-------- Source information

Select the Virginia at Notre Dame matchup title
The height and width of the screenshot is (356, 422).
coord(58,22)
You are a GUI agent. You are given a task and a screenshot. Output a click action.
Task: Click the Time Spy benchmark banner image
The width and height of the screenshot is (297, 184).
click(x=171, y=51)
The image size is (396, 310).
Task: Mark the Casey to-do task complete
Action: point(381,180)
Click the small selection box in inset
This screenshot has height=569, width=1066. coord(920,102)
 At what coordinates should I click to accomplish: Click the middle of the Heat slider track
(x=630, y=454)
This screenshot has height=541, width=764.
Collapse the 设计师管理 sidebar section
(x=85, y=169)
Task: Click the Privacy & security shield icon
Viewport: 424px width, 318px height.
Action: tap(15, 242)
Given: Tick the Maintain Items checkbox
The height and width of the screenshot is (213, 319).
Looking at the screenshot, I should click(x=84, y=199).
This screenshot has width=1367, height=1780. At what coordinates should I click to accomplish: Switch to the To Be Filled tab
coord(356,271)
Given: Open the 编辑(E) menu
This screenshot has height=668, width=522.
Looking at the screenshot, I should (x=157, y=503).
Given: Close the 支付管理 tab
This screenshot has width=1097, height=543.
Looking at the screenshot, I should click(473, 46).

----------------

Exercise details: In full and verbatim, repeat the records given above.

Answer:
Select the Virginia at Notre Dame matchup title
The height and width of the screenshot is (356, 422).
coord(58,22)
You are a GUI agent. You are given a task and a screenshot. Output a click action.
Task: Click the Time Spy benchmark banner image
The width and height of the screenshot is (297, 184).
click(x=171, y=51)
The image size is (396, 310).
Task: Mark the Casey to-do task complete
Action: point(381,180)
Click the small selection box in inset
This screenshot has height=569, width=1066. coord(920,102)
 At what coordinates should I click to accomplish: Click the middle of the Heat slider track
(x=630, y=454)
This screenshot has height=541, width=764.
Collapse the 设计师管理 sidebar section
(x=85, y=169)
Task: Click the Privacy & security shield icon
Viewport: 424px width, 318px height.
Action: tap(15, 242)
Given: Tick the Maintain Items checkbox
The height and width of the screenshot is (213, 319).
Looking at the screenshot, I should click(x=84, y=199).
This screenshot has width=1367, height=1780. At what coordinates should I click to accomplish: Switch to the To Be Filled tab
coord(356,271)
Given: Open the 编辑(E) menu
This screenshot has height=668, width=522.
Looking at the screenshot, I should (x=157, y=503).
Given: Close the 支付管理 tab
This screenshot has width=1097, height=543.
Looking at the screenshot, I should click(473, 46).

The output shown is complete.